Exercise directions => Print the records from the line containing "Task: Click the SAT weekday header" through the line containing "Click the Learning", inclusive, reproducing them exactly.

Information supplied =>
-- BEGIN --
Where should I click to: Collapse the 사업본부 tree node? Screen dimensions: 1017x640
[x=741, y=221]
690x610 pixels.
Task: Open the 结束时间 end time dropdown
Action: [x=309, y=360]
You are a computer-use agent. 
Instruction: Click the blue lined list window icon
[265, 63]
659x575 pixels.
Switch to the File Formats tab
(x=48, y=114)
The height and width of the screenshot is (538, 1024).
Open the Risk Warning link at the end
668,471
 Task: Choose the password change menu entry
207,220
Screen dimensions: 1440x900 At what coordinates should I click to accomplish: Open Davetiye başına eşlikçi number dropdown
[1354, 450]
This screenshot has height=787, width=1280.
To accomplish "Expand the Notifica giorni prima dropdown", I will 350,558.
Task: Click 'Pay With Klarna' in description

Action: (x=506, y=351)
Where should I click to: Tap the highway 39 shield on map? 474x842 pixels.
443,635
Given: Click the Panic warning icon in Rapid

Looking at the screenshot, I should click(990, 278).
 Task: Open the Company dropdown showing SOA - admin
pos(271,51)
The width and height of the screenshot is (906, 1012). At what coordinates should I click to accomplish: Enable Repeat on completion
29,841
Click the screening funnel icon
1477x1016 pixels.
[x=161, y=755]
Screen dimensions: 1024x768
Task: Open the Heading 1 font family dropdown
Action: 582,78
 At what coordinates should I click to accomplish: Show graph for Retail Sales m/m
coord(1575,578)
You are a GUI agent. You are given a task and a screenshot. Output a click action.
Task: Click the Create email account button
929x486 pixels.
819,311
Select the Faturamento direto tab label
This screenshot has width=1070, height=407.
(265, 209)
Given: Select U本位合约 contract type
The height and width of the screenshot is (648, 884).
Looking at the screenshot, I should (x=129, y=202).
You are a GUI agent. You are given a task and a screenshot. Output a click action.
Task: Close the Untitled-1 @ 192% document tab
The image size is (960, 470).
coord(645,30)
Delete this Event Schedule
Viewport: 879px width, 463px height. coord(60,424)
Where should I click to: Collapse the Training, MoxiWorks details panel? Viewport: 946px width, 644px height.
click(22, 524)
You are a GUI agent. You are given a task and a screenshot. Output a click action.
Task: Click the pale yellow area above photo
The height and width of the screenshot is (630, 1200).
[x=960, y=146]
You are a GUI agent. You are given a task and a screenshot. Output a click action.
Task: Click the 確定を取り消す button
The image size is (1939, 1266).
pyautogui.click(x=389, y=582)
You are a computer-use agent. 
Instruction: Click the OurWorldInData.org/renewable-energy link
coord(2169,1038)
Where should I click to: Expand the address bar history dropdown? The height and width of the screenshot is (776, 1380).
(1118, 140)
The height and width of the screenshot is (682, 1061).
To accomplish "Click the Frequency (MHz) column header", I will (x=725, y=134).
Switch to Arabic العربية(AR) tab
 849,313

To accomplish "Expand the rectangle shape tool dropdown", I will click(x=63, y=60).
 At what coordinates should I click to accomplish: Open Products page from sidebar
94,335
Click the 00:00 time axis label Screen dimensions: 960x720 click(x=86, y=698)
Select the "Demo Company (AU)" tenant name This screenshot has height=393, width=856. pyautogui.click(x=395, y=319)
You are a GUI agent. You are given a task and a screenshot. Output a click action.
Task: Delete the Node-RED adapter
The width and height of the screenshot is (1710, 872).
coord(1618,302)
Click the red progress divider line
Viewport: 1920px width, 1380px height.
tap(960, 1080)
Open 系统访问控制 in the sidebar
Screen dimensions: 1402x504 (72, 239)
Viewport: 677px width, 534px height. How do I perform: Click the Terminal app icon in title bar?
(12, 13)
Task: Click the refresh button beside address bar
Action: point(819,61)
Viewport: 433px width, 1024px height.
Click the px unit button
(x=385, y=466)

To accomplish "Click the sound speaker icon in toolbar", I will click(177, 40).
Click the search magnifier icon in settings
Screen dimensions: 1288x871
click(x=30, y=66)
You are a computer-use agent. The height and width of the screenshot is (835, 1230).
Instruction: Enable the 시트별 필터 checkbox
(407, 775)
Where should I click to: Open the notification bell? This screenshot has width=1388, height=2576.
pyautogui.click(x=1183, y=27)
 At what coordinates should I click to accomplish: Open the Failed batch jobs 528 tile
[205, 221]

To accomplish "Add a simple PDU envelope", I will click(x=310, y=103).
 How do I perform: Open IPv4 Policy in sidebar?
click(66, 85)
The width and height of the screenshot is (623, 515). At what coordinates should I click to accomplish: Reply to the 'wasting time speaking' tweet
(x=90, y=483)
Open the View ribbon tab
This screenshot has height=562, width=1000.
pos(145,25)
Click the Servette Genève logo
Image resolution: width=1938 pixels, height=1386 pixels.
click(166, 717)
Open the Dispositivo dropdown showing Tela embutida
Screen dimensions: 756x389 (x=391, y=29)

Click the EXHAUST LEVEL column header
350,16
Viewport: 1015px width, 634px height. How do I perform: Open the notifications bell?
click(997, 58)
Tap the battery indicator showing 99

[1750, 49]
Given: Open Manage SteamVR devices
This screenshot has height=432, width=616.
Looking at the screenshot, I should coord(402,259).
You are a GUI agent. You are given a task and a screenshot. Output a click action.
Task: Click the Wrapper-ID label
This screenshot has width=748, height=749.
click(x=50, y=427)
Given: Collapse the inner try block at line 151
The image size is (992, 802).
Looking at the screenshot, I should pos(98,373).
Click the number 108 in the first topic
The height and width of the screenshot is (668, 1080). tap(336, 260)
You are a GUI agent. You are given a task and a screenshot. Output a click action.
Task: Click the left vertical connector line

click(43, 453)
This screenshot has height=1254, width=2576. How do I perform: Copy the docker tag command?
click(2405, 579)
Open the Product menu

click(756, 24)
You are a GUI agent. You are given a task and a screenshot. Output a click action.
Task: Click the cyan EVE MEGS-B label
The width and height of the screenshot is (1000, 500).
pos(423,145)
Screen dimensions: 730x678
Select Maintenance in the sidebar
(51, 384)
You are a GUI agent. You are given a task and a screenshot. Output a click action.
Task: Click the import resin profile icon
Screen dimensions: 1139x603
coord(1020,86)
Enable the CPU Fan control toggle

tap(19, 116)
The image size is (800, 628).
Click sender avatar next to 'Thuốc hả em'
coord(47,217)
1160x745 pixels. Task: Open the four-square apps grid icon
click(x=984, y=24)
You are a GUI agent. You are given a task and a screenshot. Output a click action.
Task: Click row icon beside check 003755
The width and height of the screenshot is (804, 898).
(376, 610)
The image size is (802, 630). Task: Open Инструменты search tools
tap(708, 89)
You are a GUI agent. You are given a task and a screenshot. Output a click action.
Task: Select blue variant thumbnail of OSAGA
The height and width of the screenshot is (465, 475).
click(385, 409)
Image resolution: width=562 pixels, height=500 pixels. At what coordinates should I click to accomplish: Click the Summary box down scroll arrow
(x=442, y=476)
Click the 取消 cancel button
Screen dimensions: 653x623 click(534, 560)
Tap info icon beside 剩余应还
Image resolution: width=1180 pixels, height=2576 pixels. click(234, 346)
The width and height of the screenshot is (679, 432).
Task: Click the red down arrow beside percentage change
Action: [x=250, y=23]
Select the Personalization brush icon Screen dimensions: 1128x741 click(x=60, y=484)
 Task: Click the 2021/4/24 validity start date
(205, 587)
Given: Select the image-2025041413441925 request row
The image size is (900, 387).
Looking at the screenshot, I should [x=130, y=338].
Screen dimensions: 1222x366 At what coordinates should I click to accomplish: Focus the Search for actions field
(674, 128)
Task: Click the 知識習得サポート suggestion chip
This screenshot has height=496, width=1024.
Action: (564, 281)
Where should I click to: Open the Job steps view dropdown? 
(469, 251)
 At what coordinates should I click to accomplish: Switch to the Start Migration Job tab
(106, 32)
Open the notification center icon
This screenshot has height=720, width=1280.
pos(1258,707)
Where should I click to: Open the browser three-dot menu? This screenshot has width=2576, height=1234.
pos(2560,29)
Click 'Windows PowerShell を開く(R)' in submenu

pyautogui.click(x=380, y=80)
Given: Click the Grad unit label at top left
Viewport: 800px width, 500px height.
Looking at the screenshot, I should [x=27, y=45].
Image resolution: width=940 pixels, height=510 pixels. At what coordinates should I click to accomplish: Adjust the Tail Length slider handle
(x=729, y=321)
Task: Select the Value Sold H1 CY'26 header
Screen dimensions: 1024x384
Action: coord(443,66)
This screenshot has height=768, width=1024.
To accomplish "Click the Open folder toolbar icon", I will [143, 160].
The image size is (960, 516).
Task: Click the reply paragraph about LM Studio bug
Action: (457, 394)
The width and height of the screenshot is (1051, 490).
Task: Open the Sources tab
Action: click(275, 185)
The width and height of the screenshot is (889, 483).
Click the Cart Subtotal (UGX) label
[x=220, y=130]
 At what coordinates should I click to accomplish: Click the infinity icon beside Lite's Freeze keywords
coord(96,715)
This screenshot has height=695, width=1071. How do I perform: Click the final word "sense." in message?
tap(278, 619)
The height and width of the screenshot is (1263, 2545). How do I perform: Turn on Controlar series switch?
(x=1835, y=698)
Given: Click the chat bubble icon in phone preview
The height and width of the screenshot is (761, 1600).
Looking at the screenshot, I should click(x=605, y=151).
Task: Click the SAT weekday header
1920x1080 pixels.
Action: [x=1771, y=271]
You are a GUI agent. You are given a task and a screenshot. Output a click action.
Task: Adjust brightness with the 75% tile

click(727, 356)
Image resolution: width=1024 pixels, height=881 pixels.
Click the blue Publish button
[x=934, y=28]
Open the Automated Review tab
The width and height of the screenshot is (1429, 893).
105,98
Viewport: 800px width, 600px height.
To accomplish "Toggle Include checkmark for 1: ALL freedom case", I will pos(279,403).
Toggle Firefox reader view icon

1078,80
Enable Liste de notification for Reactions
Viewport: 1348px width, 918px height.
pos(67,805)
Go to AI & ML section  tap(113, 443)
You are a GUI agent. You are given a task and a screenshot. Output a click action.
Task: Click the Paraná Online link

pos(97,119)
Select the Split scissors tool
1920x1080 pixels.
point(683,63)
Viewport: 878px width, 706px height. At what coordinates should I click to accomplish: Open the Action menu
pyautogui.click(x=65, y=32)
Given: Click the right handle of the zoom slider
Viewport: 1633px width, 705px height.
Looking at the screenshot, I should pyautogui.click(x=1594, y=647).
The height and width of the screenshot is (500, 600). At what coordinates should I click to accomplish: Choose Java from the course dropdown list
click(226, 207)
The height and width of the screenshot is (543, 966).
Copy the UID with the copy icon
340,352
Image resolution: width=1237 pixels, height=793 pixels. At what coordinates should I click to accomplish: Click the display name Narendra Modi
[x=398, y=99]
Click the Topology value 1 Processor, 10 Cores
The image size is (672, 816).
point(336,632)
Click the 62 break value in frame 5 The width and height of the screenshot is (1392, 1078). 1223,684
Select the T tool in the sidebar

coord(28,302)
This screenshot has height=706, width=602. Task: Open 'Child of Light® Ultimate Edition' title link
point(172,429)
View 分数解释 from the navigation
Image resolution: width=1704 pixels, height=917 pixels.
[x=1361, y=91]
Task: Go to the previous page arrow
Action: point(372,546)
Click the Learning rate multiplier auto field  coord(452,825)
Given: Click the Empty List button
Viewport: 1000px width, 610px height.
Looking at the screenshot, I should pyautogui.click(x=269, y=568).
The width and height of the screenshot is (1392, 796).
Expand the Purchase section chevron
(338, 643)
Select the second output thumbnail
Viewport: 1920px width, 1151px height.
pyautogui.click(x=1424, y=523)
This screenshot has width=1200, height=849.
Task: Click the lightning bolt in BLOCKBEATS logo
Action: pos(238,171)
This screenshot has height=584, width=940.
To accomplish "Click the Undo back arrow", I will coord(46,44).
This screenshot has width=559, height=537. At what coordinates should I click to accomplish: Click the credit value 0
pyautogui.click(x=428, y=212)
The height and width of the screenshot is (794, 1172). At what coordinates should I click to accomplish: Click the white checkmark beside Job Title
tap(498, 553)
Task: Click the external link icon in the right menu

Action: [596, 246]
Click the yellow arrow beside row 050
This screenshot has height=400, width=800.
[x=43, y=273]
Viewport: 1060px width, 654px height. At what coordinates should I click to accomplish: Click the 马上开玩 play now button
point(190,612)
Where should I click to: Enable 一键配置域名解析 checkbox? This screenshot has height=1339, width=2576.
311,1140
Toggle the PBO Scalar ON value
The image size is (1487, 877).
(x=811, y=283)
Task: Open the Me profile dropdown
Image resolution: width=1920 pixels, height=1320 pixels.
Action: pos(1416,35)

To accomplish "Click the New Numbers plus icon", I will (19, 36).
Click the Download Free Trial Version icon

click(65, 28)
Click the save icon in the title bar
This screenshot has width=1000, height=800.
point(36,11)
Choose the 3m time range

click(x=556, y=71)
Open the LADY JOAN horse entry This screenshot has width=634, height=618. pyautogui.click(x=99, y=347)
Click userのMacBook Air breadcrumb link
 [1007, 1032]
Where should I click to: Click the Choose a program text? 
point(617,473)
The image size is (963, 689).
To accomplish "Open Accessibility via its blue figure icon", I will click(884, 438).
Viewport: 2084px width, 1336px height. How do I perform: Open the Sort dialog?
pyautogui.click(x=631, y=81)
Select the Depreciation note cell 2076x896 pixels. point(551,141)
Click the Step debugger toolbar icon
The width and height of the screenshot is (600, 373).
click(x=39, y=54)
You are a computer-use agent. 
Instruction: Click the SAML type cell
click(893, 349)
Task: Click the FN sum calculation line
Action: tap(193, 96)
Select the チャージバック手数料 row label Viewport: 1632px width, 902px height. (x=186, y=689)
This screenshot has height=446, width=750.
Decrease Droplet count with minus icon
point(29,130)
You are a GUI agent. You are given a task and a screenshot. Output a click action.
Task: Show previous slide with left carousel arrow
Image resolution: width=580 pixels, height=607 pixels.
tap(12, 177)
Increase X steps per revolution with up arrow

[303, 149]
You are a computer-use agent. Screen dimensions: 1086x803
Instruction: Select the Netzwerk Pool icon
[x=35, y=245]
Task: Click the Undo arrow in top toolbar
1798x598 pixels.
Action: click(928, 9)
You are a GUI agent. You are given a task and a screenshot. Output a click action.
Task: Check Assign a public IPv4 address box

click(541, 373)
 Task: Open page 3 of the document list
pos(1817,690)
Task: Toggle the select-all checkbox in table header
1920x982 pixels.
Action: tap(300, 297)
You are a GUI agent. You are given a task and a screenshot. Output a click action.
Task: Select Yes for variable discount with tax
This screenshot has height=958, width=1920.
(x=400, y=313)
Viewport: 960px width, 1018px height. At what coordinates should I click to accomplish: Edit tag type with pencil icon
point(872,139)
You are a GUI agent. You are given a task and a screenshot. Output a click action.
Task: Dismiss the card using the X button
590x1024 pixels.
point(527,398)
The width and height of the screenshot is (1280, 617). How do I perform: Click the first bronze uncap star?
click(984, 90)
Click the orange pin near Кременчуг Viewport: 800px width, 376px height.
-- END --
Solution to this problem =>
Task: Click the SAT weekday header
1920x1080 pixels.
Action: [x=1771, y=271]
You are a GUI agent. You are given a task and a screenshot. Output a click action.
Task: Adjust brightness with the 75% tile

click(727, 356)
Image resolution: width=1024 pixels, height=881 pixels.
Click the blue Publish button
[x=934, y=28]
Open the Automated Review tab
The width and height of the screenshot is (1429, 893).
105,98
Viewport: 800px width, 600px height.
To accomplish "Toggle Include checkmark for 1: ALL freedom case", I will pos(279,403).
Toggle Firefox reader view icon

1078,80
Enable Liste de notification for Reactions
Viewport: 1348px width, 918px height.
pos(67,805)
Go to AI & ML section  tap(113, 443)
You are a GUI agent. You are given a task and a screenshot. Output a click action.
Task: Click the Paraná Online link

pos(97,119)
Select the Split scissors tool
1920x1080 pixels.
point(683,63)
Viewport: 878px width, 706px height. At what coordinates should I click to accomplish: Open the Action menu
pyautogui.click(x=65, y=32)
Given: Click the right handle of the zoom slider
Viewport: 1633px width, 705px height.
Looking at the screenshot, I should pyautogui.click(x=1594, y=647).
The height and width of the screenshot is (500, 600). At what coordinates should I click to accomplish: Choose Java from the course dropdown list
click(226, 207)
The height and width of the screenshot is (543, 966).
Copy the UID with the copy icon
340,352
Image resolution: width=1237 pixels, height=793 pixels. At what coordinates should I click to accomplish: Click the display name Narendra Modi
[x=398, y=99]
Click the Topology value 1 Processor, 10 Cores
The image size is (672, 816).
point(336,632)
Click the 62 break value in frame 5 The width and height of the screenshot is (1392, 1078). 1223,684
Select the T tool in the sidebar

coord(28,302)
This screenshot has height=706, width=602. Task: Open 'Child of Light® Ultimate Edition' title link
point(172,429)
View 分数解释 from the navigation
Image resolution: width=1704 pixels, height=917 pixels.
[x=1361, y=91]
Task: Go to the previous page arrow
Action: point(372,546)
Click the Learning rate multiplier auto field  coord(452,825)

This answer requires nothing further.